- DO THIS -
Starting with the line containing "Focus the Nachricht message input field" and going on through the line containing "click(671, 1018)", write out those rows again with "Viewport" replaced by "Window" and everything else unchanged.

- RECORDED INFORMATION -
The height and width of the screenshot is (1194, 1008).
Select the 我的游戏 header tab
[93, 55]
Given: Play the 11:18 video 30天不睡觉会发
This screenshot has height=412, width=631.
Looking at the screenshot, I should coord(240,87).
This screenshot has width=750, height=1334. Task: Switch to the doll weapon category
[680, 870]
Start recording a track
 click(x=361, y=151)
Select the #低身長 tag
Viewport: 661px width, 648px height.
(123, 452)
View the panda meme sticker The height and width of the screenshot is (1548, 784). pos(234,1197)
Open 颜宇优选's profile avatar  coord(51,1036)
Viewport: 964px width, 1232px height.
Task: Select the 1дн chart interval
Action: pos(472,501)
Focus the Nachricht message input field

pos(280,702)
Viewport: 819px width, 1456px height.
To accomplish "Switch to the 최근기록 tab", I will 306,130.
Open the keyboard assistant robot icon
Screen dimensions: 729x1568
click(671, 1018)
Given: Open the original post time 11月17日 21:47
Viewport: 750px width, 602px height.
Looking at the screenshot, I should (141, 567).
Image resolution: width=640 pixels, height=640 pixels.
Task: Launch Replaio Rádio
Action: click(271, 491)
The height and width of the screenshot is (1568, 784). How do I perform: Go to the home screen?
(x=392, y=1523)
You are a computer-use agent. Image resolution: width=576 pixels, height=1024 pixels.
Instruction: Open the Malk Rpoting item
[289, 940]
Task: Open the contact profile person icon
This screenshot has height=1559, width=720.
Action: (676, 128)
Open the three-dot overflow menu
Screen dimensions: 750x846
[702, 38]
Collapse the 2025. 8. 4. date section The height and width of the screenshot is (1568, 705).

- THE RESPONSE -
Focus the Nachricht message input field

pos(280,702)
Window: 819px width, 1456px height.
To accomplish "Switch to the 최근기록 tab", I will 306,130.
Open the keyboard assistant robot icon
Screen dimensions: 729x1568
click(671, 1018)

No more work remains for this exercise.